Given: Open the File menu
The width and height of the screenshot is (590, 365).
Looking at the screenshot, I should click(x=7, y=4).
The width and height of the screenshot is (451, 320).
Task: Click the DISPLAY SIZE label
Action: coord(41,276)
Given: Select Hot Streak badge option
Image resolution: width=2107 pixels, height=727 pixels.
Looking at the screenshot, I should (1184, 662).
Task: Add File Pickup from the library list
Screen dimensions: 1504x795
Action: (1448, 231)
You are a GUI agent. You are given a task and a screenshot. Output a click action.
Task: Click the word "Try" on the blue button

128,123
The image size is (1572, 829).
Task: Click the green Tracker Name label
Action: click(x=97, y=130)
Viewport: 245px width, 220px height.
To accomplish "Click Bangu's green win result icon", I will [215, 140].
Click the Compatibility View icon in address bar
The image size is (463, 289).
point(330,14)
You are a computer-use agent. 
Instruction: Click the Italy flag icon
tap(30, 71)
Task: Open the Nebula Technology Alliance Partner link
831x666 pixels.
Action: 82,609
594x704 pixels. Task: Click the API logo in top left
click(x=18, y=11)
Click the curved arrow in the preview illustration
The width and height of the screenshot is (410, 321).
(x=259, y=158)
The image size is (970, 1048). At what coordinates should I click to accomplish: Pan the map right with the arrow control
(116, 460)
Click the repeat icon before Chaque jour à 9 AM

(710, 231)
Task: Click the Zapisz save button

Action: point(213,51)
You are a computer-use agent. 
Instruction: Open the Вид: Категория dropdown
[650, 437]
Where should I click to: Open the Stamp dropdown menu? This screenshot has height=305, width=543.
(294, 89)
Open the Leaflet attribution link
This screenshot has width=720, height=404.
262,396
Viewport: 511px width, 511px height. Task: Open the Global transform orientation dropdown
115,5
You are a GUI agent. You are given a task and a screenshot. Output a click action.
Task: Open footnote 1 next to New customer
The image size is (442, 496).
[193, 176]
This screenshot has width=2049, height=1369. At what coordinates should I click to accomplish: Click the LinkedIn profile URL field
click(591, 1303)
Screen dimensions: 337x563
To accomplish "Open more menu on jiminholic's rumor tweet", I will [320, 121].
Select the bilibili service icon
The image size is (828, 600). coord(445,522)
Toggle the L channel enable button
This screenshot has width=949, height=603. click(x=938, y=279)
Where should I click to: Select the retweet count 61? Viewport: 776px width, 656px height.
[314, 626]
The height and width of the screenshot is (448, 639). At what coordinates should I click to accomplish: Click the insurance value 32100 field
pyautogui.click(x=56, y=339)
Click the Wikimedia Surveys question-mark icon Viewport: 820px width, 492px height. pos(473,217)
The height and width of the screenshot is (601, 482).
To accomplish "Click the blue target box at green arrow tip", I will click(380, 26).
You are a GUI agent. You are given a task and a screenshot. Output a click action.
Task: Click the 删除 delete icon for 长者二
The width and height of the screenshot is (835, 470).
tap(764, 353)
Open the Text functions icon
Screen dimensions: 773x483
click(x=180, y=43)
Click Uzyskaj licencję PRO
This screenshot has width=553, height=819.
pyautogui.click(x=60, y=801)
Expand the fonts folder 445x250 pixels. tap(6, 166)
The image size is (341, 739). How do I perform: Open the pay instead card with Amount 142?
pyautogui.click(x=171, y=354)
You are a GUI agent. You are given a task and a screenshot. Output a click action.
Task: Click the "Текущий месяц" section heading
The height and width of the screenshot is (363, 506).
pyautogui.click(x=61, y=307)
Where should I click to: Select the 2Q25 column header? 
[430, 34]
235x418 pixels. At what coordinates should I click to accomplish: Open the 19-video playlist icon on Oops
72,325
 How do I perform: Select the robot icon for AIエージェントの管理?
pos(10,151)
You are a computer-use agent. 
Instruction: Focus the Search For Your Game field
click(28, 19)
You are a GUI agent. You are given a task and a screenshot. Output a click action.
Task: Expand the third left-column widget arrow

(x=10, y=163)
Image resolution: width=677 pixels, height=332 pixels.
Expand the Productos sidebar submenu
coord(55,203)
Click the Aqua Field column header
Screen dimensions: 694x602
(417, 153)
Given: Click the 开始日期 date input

Exercise objective -
Your task is to restate, word for word, only those lines above that fall between the line holding "Instruction: Click the Italy flag icon" and the line holding "Task: Click the 删除 delete icon for 长者二", inclusive.

Final answer -
Instruction: Click the Italy flag icon
tap(30, 71)
Task: Open the Nebula Technology Alliance Partner link
831x666 pixels.
Action: 82,609
594x704 pixels. Task: Click the API logo in top left
click(x=18, y=11)
Click the curved arrow in the preview illustration
The width and height of the screenshot is (410, 321).
(x=259, y=158)
The image size is (970, 1048). At what coordinates should I click to accomplish: Pan the map right with the arrow control
(116, 460)
Click the repeat icon before Chaque jour à 9 AM

(710, 231)
Task: Click the Zapisz save button

Action: point(213,51)
You are a computer-use agent. 
Instruction: Open the Вид: Категория dropdown
[650, 437]
Where should I click to: Open the Stamp dropdown menu? This screenshot has height=305, width=543.
(294, 89)
Open the Leaflet attribution link
This screenshot has width=720, height=404.
262,396
Viewport: 511px width, 511px height. Task: Open the Global transform orientation dropdown
115,5
You are a GUI agent. You are given a task and a screenshot. Output a click action.
Task: Open footnote 1 next to New customer
The image size is (442, 496).
[193, 176]
This screenshot has width=2049, height=1369. At what coordinates should I click to accomplish: Click the LinkedIn profile URL field
click(591, 1303)
Screen dimensions: 337x563
To accomplish "Open more menu on jiminholic's rumor tweet", I will [320, 121].
Select the bilibili service icon
The image size is (828, 600). coord(445,522)
Toggle the L channel enable button
This screenshot has width=949, height=603. click(x=938, y=279)
Where should I click to: Select the retweet count 61? Viewport: 776px width, 656px height.
[314, 626]
The height and width of the screenshot is (448, 639). At what coordinates should I click to accomplish: Click the insurance value 32100 field
pyautogui.click(x=56, y=339)
Click the Wikimedia Surveys question-mark icon Viewport: 820px width, 492px height. pos(473,217)
The height and width of the screenshot is (601, 482).
To accomplish "Click the blue target box at green arrow tip", I will click(380, 26).
You are a GUI agent. You are given a task and a screenshot. Output a click action.
Task: Click the 删除 delete icon for 长者二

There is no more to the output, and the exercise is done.